The OP clarified in chat that the problem is actually much simpler: the data being shifted is a compile-time constant (0xF in particular). Also, only the low 8 bits of the result are needed.

This makes it trivial to implement with just PSHUFB as a LUT, no multiply needed. See the previous section of this answer that used pshufb to do 2<<count.
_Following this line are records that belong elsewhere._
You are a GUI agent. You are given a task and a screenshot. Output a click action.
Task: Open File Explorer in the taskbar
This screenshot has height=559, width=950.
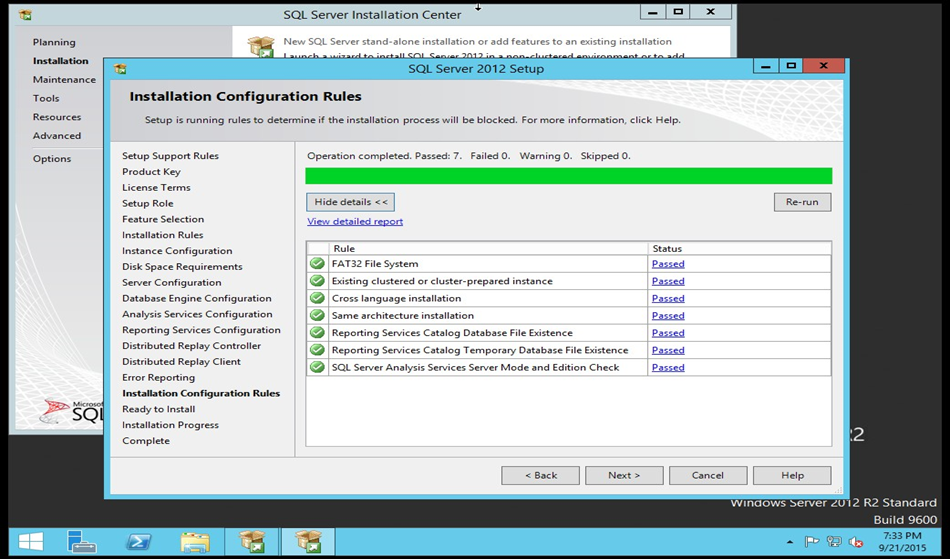[x=195, y=542]
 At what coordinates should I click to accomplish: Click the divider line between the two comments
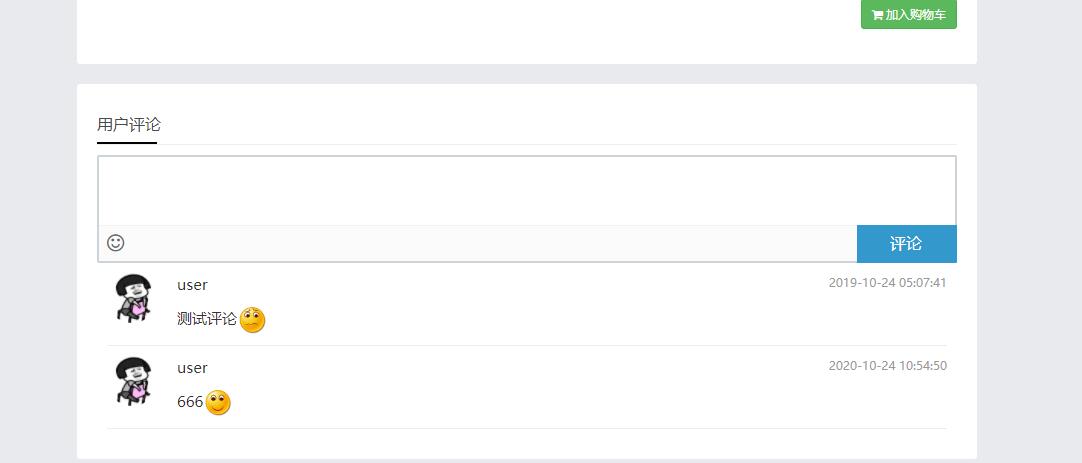pos(526,345)

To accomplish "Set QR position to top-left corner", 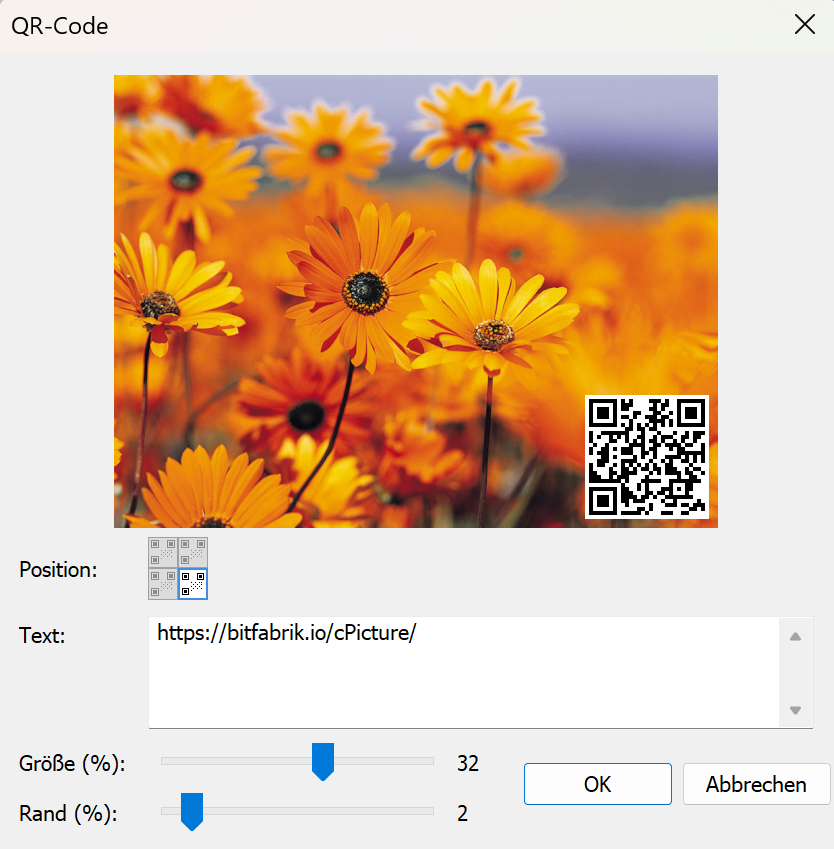I will pos(163,552).
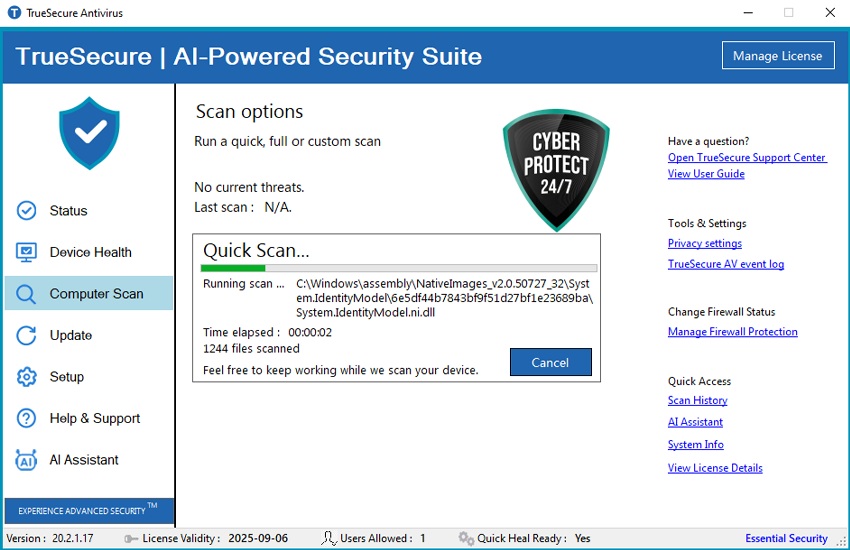
Task: Click the Setup gear icon
Action: [x=27, y=377]
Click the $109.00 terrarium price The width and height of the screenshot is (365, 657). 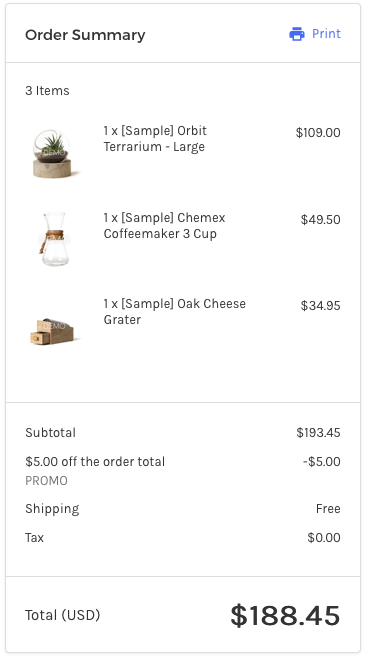tap(318, 133)
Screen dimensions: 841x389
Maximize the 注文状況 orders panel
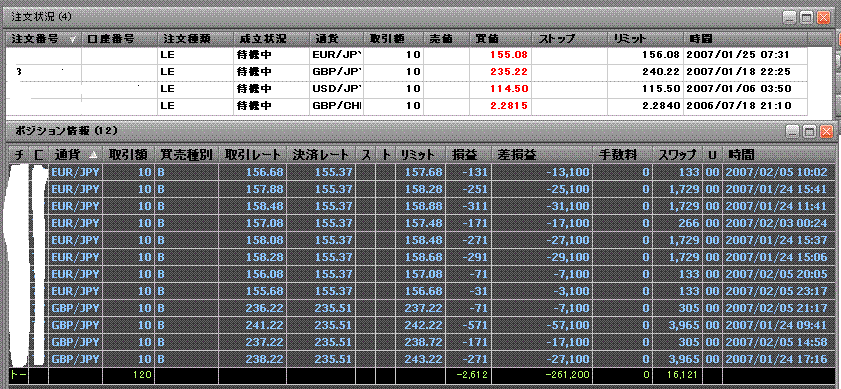806,18
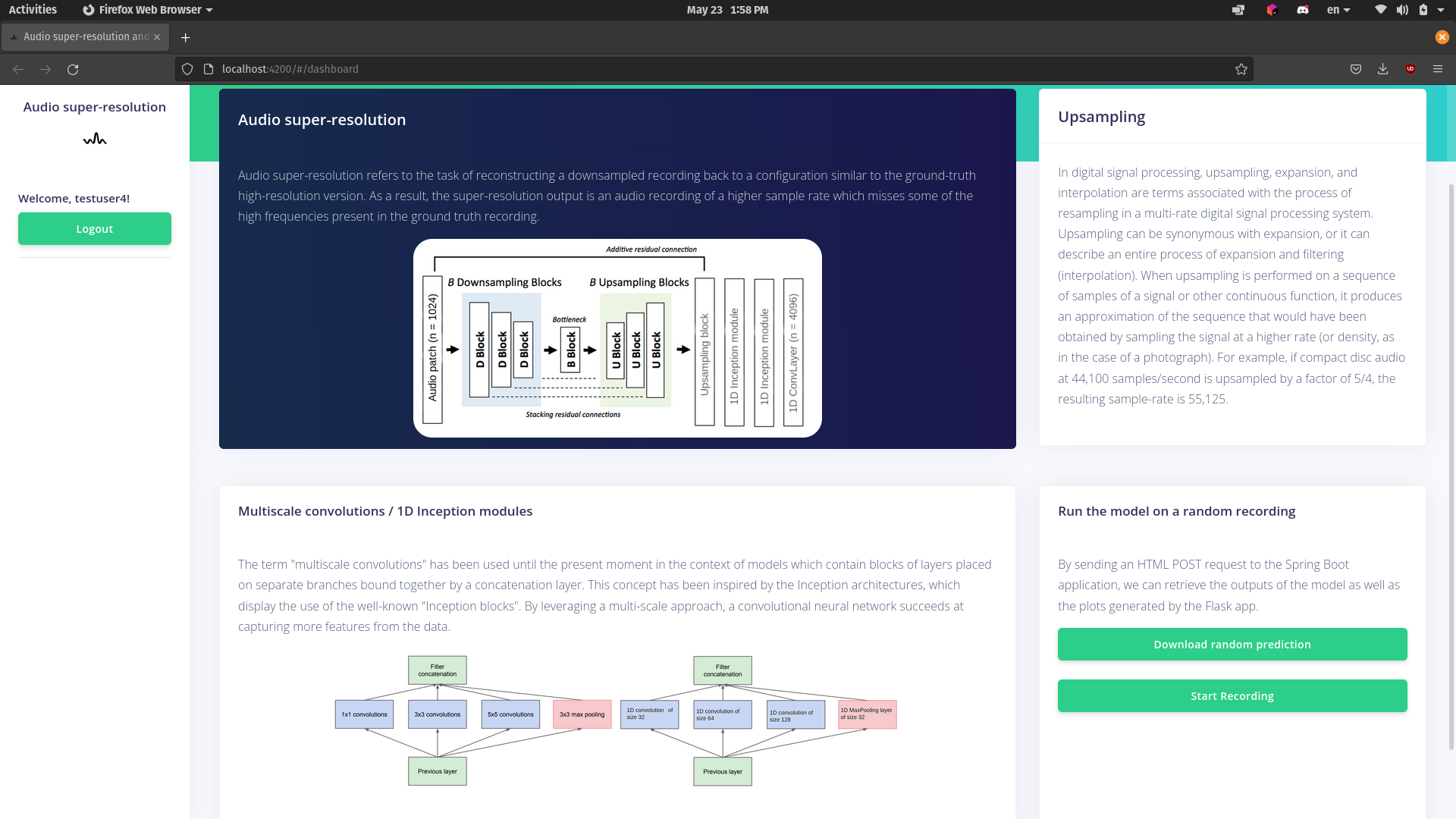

If you wanted a 32b result, you might generate [ 0 0 D+8 D | 0 0 C+8 C | ... ] for use as the control mask. With the right data in each half of the LUT, that will produce the right two bytes.

Answer 2

Just to throw one other idea in the mix, if the shifts are small (<= 4 in this case) then a sequence of compare/mask/add operations is not too horrendously inefficient and uses only SSE2 instructions:

__m128i mm_sllv_4_epi32(__m128i v, __m128i vcount)
{
    const __m128i vone = _mm_set1_epi32(1);
    __m128i vtest, vmask;

    vtest = _mm_set1_epi32(0);
    vmask = _mm_cmpgt_epi32(vcount, vtest);
    v = _mm_add_epi32(v, _mm_and_si128(v, vmask));

    vtest = _mm_add_epi32(vtest, vone);
    vmask = _mm_cmpgt_epi32(vcount, vtest);
    v = _mm_add_epi32(v, _mm_and_si128(v, vmask));

    vtest = _mm_add_epi32(vtest, vone);
    vmask = _mm_cmpgt_epi32(vcount, vtest);
    v = _mm_add_epi32(v, _mm_and_si128(v, vmask));

    vtest = _mm_add_epi32(vtest, vone);
    vmask = _mm_cmpgt_epi32(vcount, vtest);
    v = _mm_add_epi32(v, _mm_and_si128(v, vmask));

    return v;
}

Obviously you still need to apply this to each half of your AVX vector.